White Jamun or Love Apple or Water Apple-4 nos

Mint leaves-4

Water: 200ml

Himalayan salt to taste

Black pepper to taste

Ice-4cubes

Method: Grate the white jamun or love apples, add water, a pinch of salt, black pepper, crushed mint leaves and stir it well. Pour it into a glass, add ice cubes and serve cold.

3 JAMUN (Black Plum) THANDA:

black jamun juice

Ingredients

Fresh Jamun (Black Plum) pulp: 200g

Misri (small crystallised cubed sugar)—60g

Black pepper pods-15 nos

Black salt to taste

Water—400ml

Method: Blend the ingredients in a juicer. Garnish with chunks of Jamuns and add a few ice cubes. Serve cold.

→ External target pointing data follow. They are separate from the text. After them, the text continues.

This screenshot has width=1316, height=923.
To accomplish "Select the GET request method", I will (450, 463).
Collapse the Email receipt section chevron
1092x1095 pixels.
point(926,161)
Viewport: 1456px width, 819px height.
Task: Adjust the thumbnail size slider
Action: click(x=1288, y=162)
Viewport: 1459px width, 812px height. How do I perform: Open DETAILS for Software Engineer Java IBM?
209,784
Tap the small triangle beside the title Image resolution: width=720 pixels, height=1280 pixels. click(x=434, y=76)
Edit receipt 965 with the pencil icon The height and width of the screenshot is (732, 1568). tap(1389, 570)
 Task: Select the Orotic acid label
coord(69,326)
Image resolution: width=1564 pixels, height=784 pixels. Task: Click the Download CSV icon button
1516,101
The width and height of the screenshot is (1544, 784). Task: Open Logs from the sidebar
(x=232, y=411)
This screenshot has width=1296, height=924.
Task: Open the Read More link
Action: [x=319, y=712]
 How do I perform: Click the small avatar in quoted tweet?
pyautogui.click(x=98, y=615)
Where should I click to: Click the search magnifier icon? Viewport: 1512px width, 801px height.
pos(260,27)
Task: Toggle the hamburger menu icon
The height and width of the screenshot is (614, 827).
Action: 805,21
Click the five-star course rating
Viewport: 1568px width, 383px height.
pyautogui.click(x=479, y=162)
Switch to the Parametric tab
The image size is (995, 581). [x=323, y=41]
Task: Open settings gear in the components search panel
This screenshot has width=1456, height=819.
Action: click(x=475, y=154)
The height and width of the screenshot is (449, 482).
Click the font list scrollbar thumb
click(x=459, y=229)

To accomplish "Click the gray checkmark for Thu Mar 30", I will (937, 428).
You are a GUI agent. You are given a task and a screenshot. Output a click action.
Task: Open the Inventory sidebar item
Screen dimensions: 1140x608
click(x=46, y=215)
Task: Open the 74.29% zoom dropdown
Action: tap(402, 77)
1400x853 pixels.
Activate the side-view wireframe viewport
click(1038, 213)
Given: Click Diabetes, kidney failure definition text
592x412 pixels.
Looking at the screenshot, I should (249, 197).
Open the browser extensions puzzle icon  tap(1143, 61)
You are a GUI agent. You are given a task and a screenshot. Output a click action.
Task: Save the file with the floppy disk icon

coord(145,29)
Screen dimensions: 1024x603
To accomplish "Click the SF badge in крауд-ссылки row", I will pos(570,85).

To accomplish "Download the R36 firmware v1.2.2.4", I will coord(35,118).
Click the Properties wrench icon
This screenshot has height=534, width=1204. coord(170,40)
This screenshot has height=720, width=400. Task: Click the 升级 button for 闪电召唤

4. TAMATAR TUSLI SHERBET/SORBET :

tomato and basic leaves

Fresh red tomatoes-4

Tusli (Basil Leaves)—10pieces

Green chilli-1

Jeer powder-a pinch

Sendha Namak (Himalayan Rock Salt) to taste

Water-200ml

Mint leaves—5

Method: Blend the ingredients. Strain and pour it in a glass. Add ice cubes and crushed mint leaves and serve cold.

5. GULAB BHARI LASSI:

Ingredients

Yoghurt—250g

Mint leaves-20g

Rose water-10ml

Misri-50g

Water: 50ml

Method:

Add all the ingredients to a mixing bowl and blend well until you get a creamy froth on top. Serve cold.

NOTE: You can use Jaggery instead of Misri ( Crystallised sugar) also as a sweetening agent.